▶ [WORK ITEM]:
Retype each entry exactly.
====
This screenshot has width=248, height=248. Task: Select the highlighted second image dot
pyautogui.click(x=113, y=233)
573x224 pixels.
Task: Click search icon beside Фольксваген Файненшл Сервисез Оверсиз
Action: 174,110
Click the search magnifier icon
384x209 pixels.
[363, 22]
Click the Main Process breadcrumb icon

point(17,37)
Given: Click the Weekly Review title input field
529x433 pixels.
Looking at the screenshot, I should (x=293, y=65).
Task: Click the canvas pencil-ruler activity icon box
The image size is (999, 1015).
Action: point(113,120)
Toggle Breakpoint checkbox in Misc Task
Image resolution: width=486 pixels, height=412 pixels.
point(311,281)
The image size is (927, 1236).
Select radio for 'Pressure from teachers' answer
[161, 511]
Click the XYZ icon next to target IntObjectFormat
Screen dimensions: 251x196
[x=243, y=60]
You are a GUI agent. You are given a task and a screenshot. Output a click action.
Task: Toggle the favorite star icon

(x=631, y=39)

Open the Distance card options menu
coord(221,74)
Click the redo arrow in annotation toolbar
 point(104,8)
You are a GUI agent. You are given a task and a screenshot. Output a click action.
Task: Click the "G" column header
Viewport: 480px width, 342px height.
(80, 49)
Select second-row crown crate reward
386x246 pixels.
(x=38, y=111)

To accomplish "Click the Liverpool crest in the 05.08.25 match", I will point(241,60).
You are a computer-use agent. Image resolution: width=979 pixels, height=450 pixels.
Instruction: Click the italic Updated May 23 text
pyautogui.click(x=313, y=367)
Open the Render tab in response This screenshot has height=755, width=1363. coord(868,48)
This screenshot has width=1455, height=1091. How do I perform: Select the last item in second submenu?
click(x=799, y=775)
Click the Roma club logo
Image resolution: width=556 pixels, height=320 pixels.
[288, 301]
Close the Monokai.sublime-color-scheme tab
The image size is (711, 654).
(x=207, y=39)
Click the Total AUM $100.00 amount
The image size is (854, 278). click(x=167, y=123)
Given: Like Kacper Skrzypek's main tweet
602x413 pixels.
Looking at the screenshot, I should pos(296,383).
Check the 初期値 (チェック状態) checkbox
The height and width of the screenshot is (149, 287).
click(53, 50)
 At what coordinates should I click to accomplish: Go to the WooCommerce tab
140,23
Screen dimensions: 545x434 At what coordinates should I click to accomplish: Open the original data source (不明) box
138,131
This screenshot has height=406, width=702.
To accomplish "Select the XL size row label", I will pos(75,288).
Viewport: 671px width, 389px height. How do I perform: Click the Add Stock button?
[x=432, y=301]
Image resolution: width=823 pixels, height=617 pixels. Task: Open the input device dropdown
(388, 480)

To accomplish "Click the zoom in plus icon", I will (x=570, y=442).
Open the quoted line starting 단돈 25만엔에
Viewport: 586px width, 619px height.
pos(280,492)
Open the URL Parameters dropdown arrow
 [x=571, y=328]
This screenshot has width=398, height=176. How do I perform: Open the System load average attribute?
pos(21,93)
====
▶ [THE ANSWER]:
This screenshot has width=248, height=248. Task: Select the highlighted second image dot
pyautogui.click(x=113, y=233)
573x224 pixels.
Task: Click search icon beside Фольксваген Файненшл Сервисез Оверсиз
Action: 174,110
Click the search magnifier icon
384x209 pixels.
[363, 22]
Click the Main Process breadcrumb icon

point(17,37)
Given: Click the Weekly Review title input field
529x433 pixels.
Looking at the screenshot, I should (x=293, y=65).
Task: Click the canvas pencil-ruler activity icon box
The image size is (999, 1015).
Action: point(113,120)
Toggle Breakpoint checkbox in Misc Task
Image resolution: width=486 pixels, height=412 pixels.
point(311,281)
The image size is (927, 1236).
Select radio for 'Pressure from teachers' answer
[161, 511]
Click the XYZ icon next to target IntObjectFormat
Screen dimensions: 251x196
[x=243, y=60]
You are a GUI agent. You are given a task and a screenshot. Output a click action.
Task: Toggle the favorite star icon

(x=631, y=39)

Open the Distance card options menu
coord(221,74)
Click the redo arrow in annotation toolbar
 point(104,8)
You are a GUI agent. You are given a task and a screenshot. Output a click action.
Task: Click the "G" column header
Viewport: 480px width, 342px height.
(80, 49)
Select second-row crown crate reward
386x246 pixels.
(x=38, y=111)

To accomplish "Click the Liverpool crest in the 05.08.25 match", I will point(241,60).
You are a computer-use agent. Image resolution: width=979 pixels, height=450 pixels.
Instruction: Click the italic Updated May 23 text
pyautogui.click(x=313, y=367)
Open the Render tab in response This screenshot has height=755, width=1363. coord(868,48)
This screenshot has width=1455, height=1091. How do I perform: Select the last item in second submenu?
click(x=799, y=775)
Click the Roma club logo
Image resolution: width=556 pixels, height=320 pixels.
[288, 301]
Close the Monokai.sublime-color-scheme tab
The image size is (711, 654).
(x=207, y=39)
Click the Total AUM $100.00 amount
The image size is (854, 278). click(x=167, y=123)
Given: Like Kacper Skrzypek's main tweet
602x413 pixels.
Looking at the screenshot, I should pos(296,383).
Check the 初期値 (チェック状態) checkbox
The height and width of the screenshot is (149, 287).
click(53, 50)
 At what coordinates should I click to accomplish: Go to the WooCommerce tab
140,23
Screen dimensions: 545x434 At what coordinates should I click to accomplish: Open the original data source (不明) box
138,131
This screenshot has height=406, width=702.
To accomplish "Select the XL size row label", I will pos(75,288).
Viewport: 671px width, 389px height. How do I perform: Click the Add Stock button?
[x=432, y=301]
Image resolution: width=823 pixels, height=617 pixels. Task: Open the input device dropdown
(388, 480)

To accomplish "Click the zoom in plus icon", I will (x=570, y=442).
Open the quoted line starting 단돈 25만엔에
Viewport: 586px width, 619px height.
pos(280,492)
Open the URL Parameters dropdown arrow
 [x=571, y=328]
This screenshot has width=398, height=176. How do I perform: Open the System load average attribute?
pos(21,93)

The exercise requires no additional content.